[llvm-dev] Instrumented BB in PGO
Xinliang David Li via llvm-dev
llvm-dev at lists.llvm.org
Mon Mar 21 22:27:48 PDT 2016
thank you. I have assigned the bug to xur at .
David
On Mon, Mar 21, 2016 at 10:24 PM, Toshio Suganuma <SUGANUMA at jp.ibm.com>
wrote:
> Hi David,
>
> Thank you.
> I just submitted a bug report 27024 (PGO instrumentation profile data is
> not reflected in correct basic blocks).
>
> Thank you,
> --Toshio
>
> [image: Inactive hide details for Xinliang David Li ---2016/03/22
> 12:04:10---On Mon, Mar 21, 2016 at 7:19 PM, Toshio Suganuma via llvm-]Xinliang
> David Li ---2016/03/22 12:04:10---On Mon, Mar 21, 2016 at 7:19 PM, Toshio
> Suganuma via llvm-dev < llvm-dev at lists.llvm.org> wrote:
>
> From: Xinliang David Li <xinliangli at gmail.com>
> To: Toshio Suganuma/Japan/IBM at IBMJP
> Cc: llvm-dev <llvm-dev at lists.llvm.org>, Rong Xu <xur at google.com>
> Date: 2016/03/22 12:04
> Subject: Re: [llvm-dev] Instrumented BB in PGO
> ------------------------------
>
>
>
>
>
> On Mon, Mar 21, 2016 at 7:19 PM, Toshio Suganuma via llvm-dev <
> *llvm-dev at lists.llvm.org* <llvm-dev at lists.llvm.org>> wrote:
>
> Hello,
>
> I have a question regarding PGO instrumented BBs (I use IR-level
> instrumentation).
>
> It seems that instrumented BBs do not match between the two
> compilations for profile-gen and profile-use for some cases. Here is an
> example from SPECcpu 2006 lbm (a simple case consisting of just two
> modules).
> In the first compilation, we have 5 instrumentation points for the
> main function as follows:
>
> $ opt -pgo-instr-gen -instrprof _all_combined.bc -o
> _all_combined_inst.bc -debug-only=pgo-instrumentation
> Dump Function main Hash: 61483163021 after CFGMST
> Number of Basic Blocks: 10
> BB: FakeNode Index=0
> BB: if.then Index=5
> BB: for.body Index=4
> BB: *for.body.lr.ph* <http://for.body.lr.ph/> Index=3
> BB: entry Index=1
> BB: for.inc Index=8
> BB: if.then5 Index=7
> BB: if.end Index=6
> BB: for.end Index=2
> BB: for.end.loopexit Index=9
> Number of Edges: 14 (*: Instrument, C: CriticalEdge, -: Removed)

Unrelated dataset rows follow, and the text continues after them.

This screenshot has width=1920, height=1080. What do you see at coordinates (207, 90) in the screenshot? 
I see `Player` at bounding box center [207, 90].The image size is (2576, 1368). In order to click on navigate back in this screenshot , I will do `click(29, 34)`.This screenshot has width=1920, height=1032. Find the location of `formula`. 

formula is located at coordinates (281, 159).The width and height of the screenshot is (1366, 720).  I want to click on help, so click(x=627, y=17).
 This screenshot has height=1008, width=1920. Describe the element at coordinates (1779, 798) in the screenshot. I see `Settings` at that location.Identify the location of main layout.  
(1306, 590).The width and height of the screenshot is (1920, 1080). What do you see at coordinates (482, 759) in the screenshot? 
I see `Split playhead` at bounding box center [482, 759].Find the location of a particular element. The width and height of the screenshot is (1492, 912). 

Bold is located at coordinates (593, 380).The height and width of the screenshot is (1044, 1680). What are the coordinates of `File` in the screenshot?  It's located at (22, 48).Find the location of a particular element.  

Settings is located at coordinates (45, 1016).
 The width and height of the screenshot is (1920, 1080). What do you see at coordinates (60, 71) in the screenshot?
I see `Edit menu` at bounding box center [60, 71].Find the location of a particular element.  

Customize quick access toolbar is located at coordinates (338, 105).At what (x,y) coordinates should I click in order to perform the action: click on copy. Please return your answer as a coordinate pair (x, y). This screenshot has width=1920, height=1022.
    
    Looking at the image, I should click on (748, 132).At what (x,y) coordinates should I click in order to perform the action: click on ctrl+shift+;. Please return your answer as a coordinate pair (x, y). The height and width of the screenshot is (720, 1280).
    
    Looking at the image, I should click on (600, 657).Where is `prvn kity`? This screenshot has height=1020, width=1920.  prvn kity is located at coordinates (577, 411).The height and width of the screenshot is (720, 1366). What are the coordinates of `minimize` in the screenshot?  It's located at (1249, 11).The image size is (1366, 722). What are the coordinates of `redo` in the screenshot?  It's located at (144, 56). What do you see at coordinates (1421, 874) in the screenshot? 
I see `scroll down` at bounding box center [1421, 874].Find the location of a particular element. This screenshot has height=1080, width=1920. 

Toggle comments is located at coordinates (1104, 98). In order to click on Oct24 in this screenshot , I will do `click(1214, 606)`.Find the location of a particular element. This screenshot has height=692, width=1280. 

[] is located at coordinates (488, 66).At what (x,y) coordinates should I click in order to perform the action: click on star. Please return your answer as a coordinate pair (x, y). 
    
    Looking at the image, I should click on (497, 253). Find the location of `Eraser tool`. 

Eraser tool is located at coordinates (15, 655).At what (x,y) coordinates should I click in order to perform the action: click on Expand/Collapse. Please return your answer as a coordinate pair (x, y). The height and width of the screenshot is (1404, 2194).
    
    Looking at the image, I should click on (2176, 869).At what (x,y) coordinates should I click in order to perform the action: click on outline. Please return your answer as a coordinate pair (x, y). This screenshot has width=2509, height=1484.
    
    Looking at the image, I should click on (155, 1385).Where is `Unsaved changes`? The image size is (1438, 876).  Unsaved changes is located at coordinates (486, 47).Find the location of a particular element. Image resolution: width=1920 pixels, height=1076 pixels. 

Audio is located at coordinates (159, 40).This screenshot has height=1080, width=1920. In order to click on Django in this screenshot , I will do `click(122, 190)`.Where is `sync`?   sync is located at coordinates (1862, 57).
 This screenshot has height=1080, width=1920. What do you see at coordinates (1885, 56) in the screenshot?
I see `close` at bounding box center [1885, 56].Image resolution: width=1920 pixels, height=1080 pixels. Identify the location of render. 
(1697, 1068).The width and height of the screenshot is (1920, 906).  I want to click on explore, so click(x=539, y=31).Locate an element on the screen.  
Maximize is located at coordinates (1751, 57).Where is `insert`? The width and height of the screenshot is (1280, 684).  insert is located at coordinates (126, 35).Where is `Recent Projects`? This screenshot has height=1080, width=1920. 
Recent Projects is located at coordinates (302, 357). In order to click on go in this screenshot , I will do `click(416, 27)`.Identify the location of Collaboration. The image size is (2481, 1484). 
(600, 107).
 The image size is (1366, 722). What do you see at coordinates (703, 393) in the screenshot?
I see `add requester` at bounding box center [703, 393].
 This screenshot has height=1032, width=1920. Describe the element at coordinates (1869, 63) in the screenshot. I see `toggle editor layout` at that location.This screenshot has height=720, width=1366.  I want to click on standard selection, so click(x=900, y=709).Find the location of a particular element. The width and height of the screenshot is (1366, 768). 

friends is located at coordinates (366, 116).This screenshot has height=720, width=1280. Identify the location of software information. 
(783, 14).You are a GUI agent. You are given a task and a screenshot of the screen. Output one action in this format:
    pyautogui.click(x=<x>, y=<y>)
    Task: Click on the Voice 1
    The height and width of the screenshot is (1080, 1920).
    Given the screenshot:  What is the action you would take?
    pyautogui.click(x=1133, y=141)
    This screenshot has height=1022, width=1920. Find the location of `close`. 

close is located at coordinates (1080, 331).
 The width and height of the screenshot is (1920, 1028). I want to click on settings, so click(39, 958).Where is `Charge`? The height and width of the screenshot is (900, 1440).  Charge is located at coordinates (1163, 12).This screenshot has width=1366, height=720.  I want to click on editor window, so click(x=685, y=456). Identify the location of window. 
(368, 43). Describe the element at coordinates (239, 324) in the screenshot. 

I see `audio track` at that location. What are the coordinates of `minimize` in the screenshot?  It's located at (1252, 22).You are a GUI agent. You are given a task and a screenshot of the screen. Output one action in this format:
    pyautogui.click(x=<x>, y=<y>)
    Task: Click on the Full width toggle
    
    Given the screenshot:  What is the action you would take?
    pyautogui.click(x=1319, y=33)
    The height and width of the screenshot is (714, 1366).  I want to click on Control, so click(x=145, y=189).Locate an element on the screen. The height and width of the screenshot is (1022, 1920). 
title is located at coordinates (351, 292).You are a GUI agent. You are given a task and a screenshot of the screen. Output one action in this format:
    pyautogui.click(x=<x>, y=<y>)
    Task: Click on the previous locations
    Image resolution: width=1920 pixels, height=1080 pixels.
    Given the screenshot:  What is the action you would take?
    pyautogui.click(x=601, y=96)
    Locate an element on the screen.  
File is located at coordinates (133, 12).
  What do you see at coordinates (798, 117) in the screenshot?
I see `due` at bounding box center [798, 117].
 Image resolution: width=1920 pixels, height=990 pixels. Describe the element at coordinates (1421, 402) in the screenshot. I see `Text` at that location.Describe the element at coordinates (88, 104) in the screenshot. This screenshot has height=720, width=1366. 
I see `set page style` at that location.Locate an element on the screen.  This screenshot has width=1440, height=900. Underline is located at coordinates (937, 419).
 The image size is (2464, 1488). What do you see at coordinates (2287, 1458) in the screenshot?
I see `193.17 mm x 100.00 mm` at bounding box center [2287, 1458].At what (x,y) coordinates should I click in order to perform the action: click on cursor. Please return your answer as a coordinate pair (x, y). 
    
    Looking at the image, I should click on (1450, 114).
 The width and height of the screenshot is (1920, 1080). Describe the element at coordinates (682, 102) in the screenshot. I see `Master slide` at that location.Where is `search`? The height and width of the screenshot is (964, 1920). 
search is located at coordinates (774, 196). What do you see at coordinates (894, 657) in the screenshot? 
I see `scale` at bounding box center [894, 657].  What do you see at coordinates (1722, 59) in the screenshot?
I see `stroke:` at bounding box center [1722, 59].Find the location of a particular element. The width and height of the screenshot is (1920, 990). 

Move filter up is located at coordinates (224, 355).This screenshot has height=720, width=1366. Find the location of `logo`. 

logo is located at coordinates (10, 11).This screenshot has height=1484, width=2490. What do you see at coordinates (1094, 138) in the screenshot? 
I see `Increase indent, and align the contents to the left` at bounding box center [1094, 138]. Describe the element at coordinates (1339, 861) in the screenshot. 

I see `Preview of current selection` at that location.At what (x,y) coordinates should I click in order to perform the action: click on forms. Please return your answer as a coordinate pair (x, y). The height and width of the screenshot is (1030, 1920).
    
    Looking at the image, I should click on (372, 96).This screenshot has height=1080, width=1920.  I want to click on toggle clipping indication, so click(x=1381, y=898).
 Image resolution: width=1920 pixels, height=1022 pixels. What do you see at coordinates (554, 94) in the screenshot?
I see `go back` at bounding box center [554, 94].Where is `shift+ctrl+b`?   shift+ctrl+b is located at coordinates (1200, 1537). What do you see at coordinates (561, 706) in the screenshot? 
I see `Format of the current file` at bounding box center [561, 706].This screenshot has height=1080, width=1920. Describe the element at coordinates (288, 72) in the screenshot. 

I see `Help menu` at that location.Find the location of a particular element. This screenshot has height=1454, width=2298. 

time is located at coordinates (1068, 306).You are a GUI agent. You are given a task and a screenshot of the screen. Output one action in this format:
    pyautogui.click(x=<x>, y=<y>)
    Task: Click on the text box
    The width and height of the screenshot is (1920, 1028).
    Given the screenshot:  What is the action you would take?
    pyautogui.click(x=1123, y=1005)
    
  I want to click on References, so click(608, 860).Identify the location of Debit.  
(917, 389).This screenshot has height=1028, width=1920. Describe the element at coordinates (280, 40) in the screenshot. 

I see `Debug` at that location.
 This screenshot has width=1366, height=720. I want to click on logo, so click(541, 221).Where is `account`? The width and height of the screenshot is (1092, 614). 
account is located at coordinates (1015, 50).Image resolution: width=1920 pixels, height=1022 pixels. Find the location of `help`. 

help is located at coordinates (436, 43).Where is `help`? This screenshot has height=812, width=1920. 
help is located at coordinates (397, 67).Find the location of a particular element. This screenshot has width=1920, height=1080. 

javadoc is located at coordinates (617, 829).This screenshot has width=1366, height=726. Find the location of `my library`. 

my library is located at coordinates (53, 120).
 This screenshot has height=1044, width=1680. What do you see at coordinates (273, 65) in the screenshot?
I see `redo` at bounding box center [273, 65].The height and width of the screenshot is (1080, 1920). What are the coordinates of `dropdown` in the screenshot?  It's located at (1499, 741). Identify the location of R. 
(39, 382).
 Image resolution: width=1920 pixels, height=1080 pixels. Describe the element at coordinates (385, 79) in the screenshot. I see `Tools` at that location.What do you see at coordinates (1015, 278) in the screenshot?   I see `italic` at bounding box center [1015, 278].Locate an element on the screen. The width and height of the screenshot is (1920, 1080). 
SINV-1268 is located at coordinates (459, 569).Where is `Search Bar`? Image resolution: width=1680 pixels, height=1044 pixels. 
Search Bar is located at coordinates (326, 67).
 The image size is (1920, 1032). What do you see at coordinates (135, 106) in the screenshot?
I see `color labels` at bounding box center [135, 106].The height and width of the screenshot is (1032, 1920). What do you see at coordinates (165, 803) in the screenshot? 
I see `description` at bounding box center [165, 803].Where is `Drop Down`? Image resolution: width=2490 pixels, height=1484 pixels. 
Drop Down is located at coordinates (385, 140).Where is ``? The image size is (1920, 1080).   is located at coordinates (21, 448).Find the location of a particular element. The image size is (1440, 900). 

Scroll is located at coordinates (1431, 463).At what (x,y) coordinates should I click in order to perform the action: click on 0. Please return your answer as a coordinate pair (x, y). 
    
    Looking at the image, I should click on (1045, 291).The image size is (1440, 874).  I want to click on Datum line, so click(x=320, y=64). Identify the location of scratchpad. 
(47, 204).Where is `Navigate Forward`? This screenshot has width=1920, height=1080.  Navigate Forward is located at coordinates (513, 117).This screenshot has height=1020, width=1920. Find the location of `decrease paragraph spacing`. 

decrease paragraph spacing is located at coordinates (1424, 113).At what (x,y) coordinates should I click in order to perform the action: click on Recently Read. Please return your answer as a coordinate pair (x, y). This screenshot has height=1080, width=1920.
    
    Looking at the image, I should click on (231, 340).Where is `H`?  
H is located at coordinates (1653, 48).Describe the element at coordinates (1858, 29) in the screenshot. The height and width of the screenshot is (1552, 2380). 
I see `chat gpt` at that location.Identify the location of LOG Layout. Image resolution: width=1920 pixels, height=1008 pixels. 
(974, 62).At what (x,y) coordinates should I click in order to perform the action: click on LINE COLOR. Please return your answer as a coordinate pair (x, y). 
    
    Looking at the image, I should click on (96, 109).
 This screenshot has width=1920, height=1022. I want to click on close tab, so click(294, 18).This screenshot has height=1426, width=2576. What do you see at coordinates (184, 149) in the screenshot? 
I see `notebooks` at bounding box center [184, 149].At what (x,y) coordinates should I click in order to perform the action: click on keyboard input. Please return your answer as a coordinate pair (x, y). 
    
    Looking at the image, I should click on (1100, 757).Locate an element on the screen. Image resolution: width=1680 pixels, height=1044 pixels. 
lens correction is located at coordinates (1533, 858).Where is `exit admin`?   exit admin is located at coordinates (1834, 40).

> Edge 0: 8-->4 c W=247031
> Edge 1: 6-->8 c W=159375
> Edge 2: 4-->6 *c W=127500
> Edge 3: 1-->2 c W=4500
> Edge 4: 4-->5 W=127
> Edge 5: 5-->6 * W=127
> Edge 6: 6-->7 W=95
> Edge 7: 7-->8 * W=95
> Edge 8: 0-->1 W=12
> Edge 9: 2-->0 * W=12
> Edge 10: 3-->4 W=8
> Edge 11: 9-->2 W=8
> Edge 12: 1-->3 W=7
> Edge 13: 8-->9 * W=7
> Split critical edge: 4 --> 6
> Adding Instrumentation in BB Name=for.body.if.end_crit_edge
> Adding Instrumentation in BB Name=if.then
> Adding Instrumentation in BB Name=if.then5
> Adding Instrumentation in BB Name=for.end
> Adding Instrumentation in BB Name=for.end.loopexit
>
> After a training run, we get profile data for the main function as
> follows, but these count values are put into incorrect BBs in the second
> compilation.
> Block counts: [0, 300, 4, 1, 1]
>
> $ opt -analyze -pgo-instr-use _all_combined.bc
> -debug-only=pgo-instrumentation
> Dump Function main Hash: 61483163021 after CFGMST
> Number of Basic Blocks: 10
> BB: FakeNode Index=0
> BB: *for.body.lr.ph* <http://for.body.lr.ph/> Index=3
> BB: if.end Index=6
> BB: entry Index=1
> BB: if.then Index=5
> BB: for.body Index=4
> BB: for.end.loopexit Index=9
> BB: for.inc Index=8
> BB: if.then5 Index=7
> BB: for.end Index=2
> Number of Edges: 14 (*: Instrument, C: CriticalEdge, -: Removed)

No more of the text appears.